**TEXT UNDER STUDY**
++++++++++

India’s 107 million hectares of degraded land including 64 million hectares of wasteland can also be used to produce bio-mass for rural people. They can be encouraged to use this bio-mass to generate secondary forms of energy such as methane gas and electricity.

UPA’s now defunct National Advisory Council had itself recommended to Prime Minister to launch a National Mission on Decentralised Bio-mass Energy for villages and industries.

In its communication dated February 2, 2006, NCA said: “Assuming conservative conversion figures, some 40 million hectares of wasteland every year can yield upto about 200 million tonnes of solid bio-mass capable of supporting about 30,000 MW of electric generating capacity.”

UPA could helped create jobs for 10 million rural people by facilitating plantations on seven million hectares and implementing projects for conversion of the harvested bio-mass into different forms of energy over 10 years as recommended by the draft National Mission document.

Turn to UPA’s report card on coal reforms. The Planning Commission’s status report on implementation of Integrated Energy Policy (IEP) admits the Government has not yet instituted coal regulatory authority.

The status report was discussed at a meeting of Planning Commission held on September 1, 2009 under the chairmanship of Prime Minister Dr. Manmohan Singh.

The report shows that reforms-centric changes in the Coal Mines (Nationalisation) Act have not got Parliamentary approval through the amendment bill was introduced in Rajya Sabha in 2000. The Cabinet had decided to allow private sector to undertake coal mining for merchant sale way back in 1997. At present, private sector firms are only allowed to undertake captive mining to generate fuel for their power, cement and metallurgical projects.

The Government only last year allowed two companies to set up coal mining-cum-coal liquefaction projects to generate liquid fuels and coal chemicals.

Official estimates show that India has 267,210 million tonnes of coal reserves. Against this, domestic availability in the current financial year is only 363 million tonnes.

According to a presentation made at international power conclave organised by Central Electricity Authority (CEA) in August 2009, shortfall in the domestic availability of coal in the current financial year is estimated at 41 million tonnes. The power generating companies have already been advised to import 28.7 million tonnes. The deficit is projected to increase to 68 million tonnes in 2012-13.

++++++++++

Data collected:
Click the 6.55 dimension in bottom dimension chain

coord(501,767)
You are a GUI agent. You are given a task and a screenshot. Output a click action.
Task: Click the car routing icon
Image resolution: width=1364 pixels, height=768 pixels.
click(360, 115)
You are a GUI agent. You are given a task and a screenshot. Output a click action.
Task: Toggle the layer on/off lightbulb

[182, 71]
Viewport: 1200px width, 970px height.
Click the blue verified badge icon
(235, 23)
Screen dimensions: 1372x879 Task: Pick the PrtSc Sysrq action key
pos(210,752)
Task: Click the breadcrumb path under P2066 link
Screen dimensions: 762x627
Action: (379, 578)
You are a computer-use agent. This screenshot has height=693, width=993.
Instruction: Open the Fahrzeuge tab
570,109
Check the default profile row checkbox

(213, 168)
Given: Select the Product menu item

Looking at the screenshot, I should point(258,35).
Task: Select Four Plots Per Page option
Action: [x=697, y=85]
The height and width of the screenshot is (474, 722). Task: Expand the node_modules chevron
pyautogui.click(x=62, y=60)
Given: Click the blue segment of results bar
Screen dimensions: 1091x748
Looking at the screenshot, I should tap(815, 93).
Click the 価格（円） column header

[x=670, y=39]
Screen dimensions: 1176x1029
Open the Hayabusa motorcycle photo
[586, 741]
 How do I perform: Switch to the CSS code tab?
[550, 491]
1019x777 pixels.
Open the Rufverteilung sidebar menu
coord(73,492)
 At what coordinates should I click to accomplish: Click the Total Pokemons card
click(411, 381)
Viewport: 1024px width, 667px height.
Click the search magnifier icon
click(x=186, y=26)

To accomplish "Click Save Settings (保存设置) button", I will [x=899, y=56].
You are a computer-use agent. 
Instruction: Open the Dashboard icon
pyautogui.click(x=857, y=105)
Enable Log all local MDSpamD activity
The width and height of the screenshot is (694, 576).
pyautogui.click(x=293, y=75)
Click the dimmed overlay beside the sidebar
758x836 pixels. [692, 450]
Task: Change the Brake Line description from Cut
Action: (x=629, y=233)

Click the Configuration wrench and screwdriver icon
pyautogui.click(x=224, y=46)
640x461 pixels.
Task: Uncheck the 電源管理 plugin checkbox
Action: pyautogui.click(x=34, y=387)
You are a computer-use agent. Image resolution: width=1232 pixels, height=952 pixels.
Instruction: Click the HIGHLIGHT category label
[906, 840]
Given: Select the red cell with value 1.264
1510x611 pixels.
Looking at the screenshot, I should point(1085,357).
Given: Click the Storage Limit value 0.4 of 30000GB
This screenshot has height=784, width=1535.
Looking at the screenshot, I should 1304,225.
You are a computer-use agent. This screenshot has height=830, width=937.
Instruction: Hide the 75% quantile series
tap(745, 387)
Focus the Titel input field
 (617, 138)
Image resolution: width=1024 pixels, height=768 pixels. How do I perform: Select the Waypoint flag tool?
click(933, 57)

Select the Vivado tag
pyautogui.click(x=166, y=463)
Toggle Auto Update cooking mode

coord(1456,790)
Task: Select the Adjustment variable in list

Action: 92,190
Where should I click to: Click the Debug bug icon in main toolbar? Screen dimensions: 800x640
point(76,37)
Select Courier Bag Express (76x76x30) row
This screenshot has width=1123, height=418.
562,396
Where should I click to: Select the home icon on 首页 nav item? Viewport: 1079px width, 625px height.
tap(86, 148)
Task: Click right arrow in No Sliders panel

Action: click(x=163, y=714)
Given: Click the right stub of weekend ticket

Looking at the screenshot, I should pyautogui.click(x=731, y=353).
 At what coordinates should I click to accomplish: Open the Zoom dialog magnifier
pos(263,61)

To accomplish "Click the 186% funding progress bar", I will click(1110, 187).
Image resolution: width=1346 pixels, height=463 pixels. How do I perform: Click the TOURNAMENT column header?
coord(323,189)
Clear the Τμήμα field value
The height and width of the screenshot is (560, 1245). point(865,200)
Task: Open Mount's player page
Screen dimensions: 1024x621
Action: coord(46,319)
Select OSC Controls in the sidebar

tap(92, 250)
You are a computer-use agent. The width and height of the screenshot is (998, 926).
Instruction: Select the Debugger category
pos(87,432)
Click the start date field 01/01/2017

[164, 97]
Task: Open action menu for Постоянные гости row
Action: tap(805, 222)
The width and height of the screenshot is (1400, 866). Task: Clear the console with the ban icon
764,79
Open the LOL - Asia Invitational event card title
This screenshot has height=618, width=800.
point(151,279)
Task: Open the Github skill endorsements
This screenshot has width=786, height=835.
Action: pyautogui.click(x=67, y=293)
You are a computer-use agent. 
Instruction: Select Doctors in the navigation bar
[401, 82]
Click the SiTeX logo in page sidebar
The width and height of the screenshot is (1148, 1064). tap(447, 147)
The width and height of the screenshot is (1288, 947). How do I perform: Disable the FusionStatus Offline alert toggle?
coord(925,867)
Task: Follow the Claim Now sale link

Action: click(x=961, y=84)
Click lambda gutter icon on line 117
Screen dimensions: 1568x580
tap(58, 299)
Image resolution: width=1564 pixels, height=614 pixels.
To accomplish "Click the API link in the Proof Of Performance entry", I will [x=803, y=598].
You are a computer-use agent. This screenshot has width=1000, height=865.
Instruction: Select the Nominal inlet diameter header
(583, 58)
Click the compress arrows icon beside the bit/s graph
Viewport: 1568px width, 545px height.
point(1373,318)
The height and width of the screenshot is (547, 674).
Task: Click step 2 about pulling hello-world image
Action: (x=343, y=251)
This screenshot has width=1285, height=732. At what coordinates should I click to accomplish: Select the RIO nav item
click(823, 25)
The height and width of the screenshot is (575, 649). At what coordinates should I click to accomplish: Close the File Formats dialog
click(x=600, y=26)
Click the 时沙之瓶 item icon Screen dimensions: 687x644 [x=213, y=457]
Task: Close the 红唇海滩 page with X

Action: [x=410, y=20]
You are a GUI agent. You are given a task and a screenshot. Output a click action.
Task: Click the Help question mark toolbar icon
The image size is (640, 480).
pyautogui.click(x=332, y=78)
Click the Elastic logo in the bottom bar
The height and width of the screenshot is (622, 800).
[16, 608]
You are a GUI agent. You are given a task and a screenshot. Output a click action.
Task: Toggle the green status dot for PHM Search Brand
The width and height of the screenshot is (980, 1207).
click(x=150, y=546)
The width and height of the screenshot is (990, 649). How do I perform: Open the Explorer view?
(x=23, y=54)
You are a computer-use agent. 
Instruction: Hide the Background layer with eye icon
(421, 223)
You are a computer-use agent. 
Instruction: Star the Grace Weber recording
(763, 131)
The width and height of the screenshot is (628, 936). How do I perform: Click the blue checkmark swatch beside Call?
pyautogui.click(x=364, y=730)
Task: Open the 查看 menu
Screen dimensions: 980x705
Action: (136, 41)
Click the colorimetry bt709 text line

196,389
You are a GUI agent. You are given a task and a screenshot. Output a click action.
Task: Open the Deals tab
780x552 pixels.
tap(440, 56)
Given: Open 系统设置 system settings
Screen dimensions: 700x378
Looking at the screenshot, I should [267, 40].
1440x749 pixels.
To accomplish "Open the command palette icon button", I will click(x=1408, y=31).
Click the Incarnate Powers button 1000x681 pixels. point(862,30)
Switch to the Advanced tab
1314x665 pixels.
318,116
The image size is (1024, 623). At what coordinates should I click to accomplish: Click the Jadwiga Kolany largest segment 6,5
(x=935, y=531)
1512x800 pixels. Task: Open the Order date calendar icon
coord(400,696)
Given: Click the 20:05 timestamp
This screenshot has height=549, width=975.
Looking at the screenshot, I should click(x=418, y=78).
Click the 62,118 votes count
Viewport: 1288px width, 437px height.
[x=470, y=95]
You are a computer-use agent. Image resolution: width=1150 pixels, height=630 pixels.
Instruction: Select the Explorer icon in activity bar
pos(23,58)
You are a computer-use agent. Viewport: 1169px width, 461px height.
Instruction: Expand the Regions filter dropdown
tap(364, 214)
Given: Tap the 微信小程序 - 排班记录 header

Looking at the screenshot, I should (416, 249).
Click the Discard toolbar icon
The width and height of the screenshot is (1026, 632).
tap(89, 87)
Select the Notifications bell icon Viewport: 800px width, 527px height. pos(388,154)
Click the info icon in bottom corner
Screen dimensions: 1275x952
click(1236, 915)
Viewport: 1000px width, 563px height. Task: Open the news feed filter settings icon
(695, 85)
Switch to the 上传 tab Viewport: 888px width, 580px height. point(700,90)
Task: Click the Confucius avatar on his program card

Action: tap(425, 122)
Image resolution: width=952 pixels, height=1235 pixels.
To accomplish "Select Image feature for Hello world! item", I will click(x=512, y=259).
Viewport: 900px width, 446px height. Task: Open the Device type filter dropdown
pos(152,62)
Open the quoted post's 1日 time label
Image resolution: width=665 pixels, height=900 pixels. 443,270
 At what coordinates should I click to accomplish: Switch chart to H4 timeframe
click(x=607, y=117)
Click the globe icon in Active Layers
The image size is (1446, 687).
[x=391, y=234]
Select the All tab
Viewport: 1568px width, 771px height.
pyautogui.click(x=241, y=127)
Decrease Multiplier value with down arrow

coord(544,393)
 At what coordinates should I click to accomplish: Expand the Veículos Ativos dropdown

++++++++++

**EXERCISES TO COMPLETE**
1 > In the passage on India's energy policy, how many tonnes of coal have power generating companies been advised to import?
2 > Extend the passage on India's energy policy onward from its final sentence.
The listing bears no relation to the passage on India's energy policy.

**TASK-BY-TASK ANSWERS**
1 > 28.7 million tonnes.

2 >
The Cabinet Committee on Economic Affairs thus decided in August 2009 to assign the empowered committee of secretaries the task of approving proposals for acquiring overseas coal mines to be submitted by International Coal Ventures Limited, a joint venture of five public sector undertakings.

In March 2009, UPA announced that Mozambique Government had allocated two coal blocks at Motaize in Tete Province to Coal India Limited (CIL) following bilateral negotiations.

In August 2007, Tata Steel had decided to acquire strategic equity stake of 35 per cent in coal block in the same region.

Earlier in March 2007, Tata Power had acquired 30 per cent stake in two Indonesian coal companies to import 10 million tonnes coal to India. The company has projected its imported coal requirement at 21 million tonnes for its 7000 megawatt capacity projects coming up on the West coast.

In May 2008, Reliance Power announced acquisition of three Indonesian coal mines. Adani Enterprises already has gained a foothold in Indonesian coal mining business through a wholly owned subsidiary. So has GMR Energy. Several private companies are scouting for coal mining assets across the globe.

Among the public sector companies, Coal India Limited is already scouting for a strategic partner to undertake coal mining in Australia, Indonesia, South Africa and the United States. NTPC is also separately exploring prospects of acquiring coal mines abroad. So is Steel Authority of India Limited.

All such overseas acquisitions means decline in domestic pressure to explore and develop coal mines within the country. This also means decline in job opportunities in the mining sector.

Indeed, worsening job prospects in labour-intensive sectors such as plantations and coal mining is turning India’s so-called demographic dividend into demographic disaster.